TEXTO FORNECIDO
*-*-*

Carta 6
1 de Av, Tav-Reish-Peh-Aleph, 5 de Agosto de 1921, Véspera de Shabbat, Varsóvia
À minha alma gémea... que a sua vela arda para sempre:
Já lhe escrevi duas cartas, mas não tive tempo de as enviar. Em verdade, gostaria de o ver antes de partir, no dia 22 de Av. Agora, desejo oferecer-lhe um pouco do mel do meu favo.
Está escrito: “Destróis aqueles que falam falsidade; o Senhor abomina o homem sanguinário e fraudulento.” Há uma alegoria acerca de um rei que tomou para si a tarefa de ensinar ao seu filho as táticas da realeza. Mostrou-lhe a terra, os seus inimigos e os seus amigos. O rei deu também ao seu filho uma espada dos seus tesouros ocultos. A espada possuía um poder maravilhoso: quando a mostrava aos inimigos, estes caíam imediatamente diante dele como esterco na terra.
O filho do rei partiu e conquistou muitos países, tomou muitos despojos e alcançou grande sucesso.
Com o tempo, o rei disse ao seu filho: “Agora subirei à torre e esconderei-me lá, enquanto tu te sentarás no meu trono e governarás toda a terra com sabedoria e poder. Aqui está também este escudo, que até agora esteve escondido no tesouro do reino. Nenhum inimigo ou malfeitor te poderá causar dano enquanto este escudo estiver na tua posse.”
O rei pegou na espada, uniu-a ao escudo, entregou-os ao seu filho e subiu à torre, onde se escondeu.
Mas o filho do rei não sabia que a espada e o escudo estavam ligados um ao outro, e, como não tinha importância pelo escudo, não o guardou. Assim, o escudo foi-lhe roubado, e com ele, a espada.
Quando a notícia se espalhou pela terra de que a espada e o escudo tinham sido roubados ao filho do rei, o governante da terra, os inimigos tornaram-se audazes e declararam-lhe guerra, até o capturarem, a ele e a todos os seus bens abundantes. Com o inimigo nas suas mãos, derramaram sobre ele a sua vingança, retaliando por todos os abusos sofridos nos dias da liderança de seu pai. Cada dia o espancavam ferozmente.
O filho sentiu-se envergonhado perante o seu pai, pois o sofrimento do pai o magoava mais do que o seu próprio, então resolveu fazer uma espada e um escudo semelhantes aos primeiros, para apaziguar o seu pai e mostrar-lhe a sua sabedoria e poder.
Com astúcia, fez uma espada semelhante à primeira e um escudo semelhante ao primeiro escudo.

*-*-*

TAREFAS ESCRITAS
[1] Reescreva de forma mais breve o parágrafo da carta que começa por "Com o tempo, o rei disse ao seu filho", mantendo os factos principais.
[2] Dê seguimento à carta com a alegoria do rei a partir da última frase apresentada.

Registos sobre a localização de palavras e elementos

*-*-*

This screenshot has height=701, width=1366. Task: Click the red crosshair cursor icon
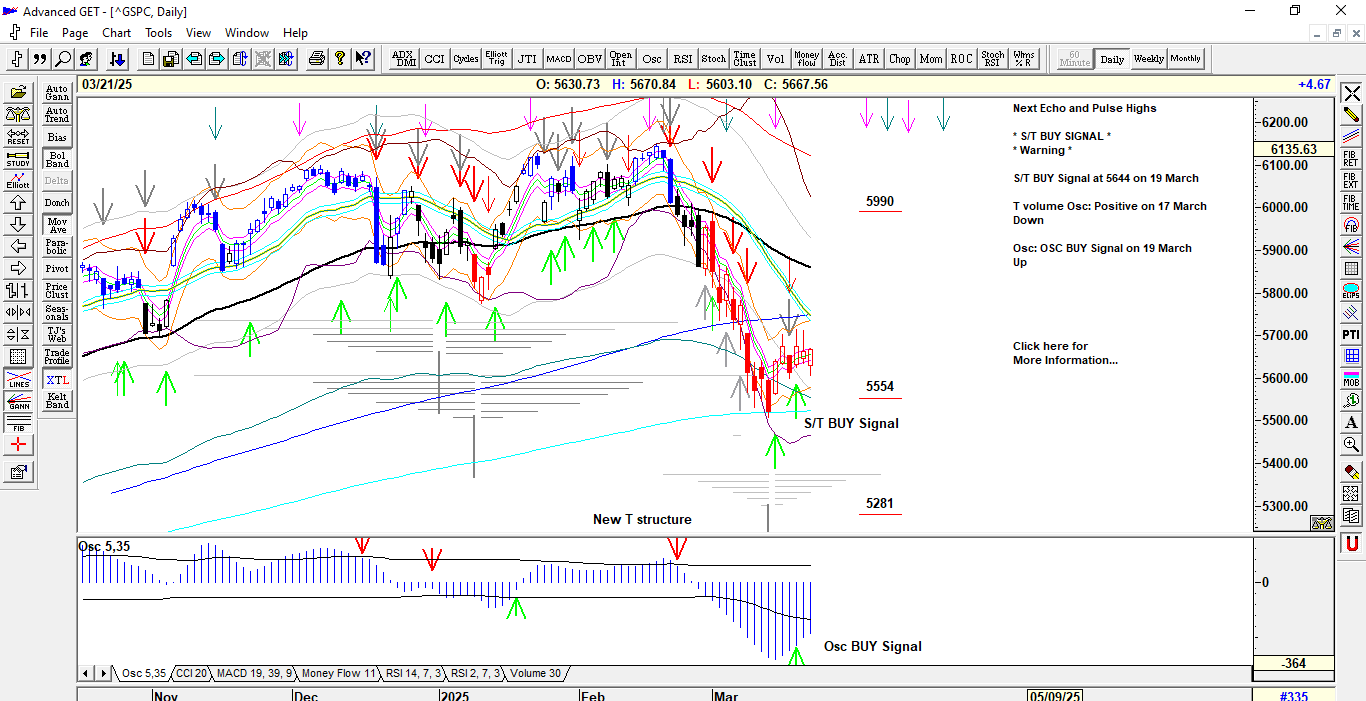(18, 445)
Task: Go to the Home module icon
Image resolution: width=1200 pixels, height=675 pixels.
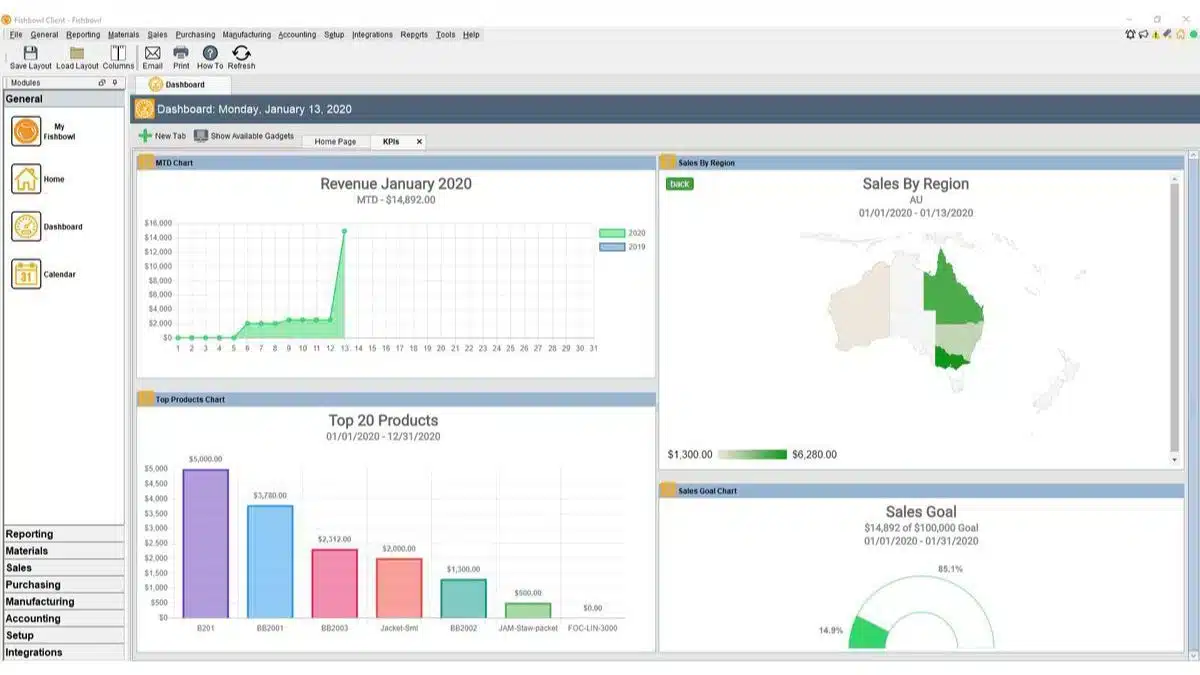Action: point(26,179)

*-*-*

RESULTADOS FINAIS
[1] Com o tempo, o rei anunciou ao filho que se esconderia na torre e que o filho ocuparia o trono, governando toda a terra com sabedoria e poder. Deu-lhe também um escudo, até então guardado no tesouro do reino, e garantiu-lhe que nenhum inimigo ou malfeitor lhe faria mal enquanto o tivesse consigo.

[2]
Com as armas na mão, chamou pelo seu pai no topo da torre: “Orgulha-te de mim, pois um filho sábio alegra o pai.” E enquanto chamava pelo seu pai, os seus inimigos feriam-lhe o cérebro e o fígado. E quanto mais o espancavam, mais ele se fortalecia e resistia para apaziguar o seu pai, gritando: “Agora, nada temo, e quem pode lutar contra mim quando tenho a minha espada e o meu escudo na mão?”
E quanto mais se vangloriava, mais os seus inimigos o espancavam e feriam, com pedras e paus a atingirem-lhe a cabeça, e o sangue a escorrer-lhe pelo rosto. E, durante tudo isso, ele tentava manter-se erguido, orgulhoso, como um herói, para mostrar ao seu pai que agora nada teme, que, comparados ao seu poder, eles são como o pó na balança, pois a espada ajuda-o, ou o escudo ajuda-o.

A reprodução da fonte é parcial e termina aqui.